• Recorded information

══════════════════════════════

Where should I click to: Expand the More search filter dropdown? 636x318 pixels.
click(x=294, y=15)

══════════════════════════════

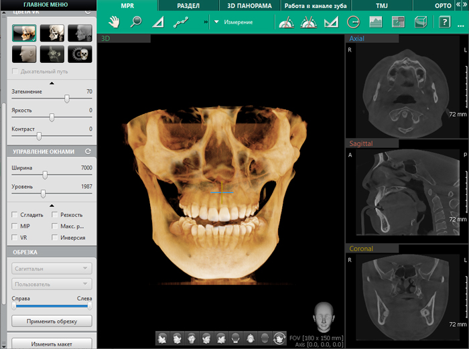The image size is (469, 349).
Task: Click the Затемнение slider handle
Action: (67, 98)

══════════════════════════════

Put the record lines starting at the line containing "The image size is (469, 349)." and ending at the line containing "Action: (67, 98)" into a Markdown table with the columns Row and Record line, skipping blank lines and leaving out the pictures.

• Written reply
| Row | Record line |
|---|---|
| 1 | The image size is (469, 349). |
| 2 | Task: Click the Затемнение slider handle |
| 3 | Action: (67, 98) |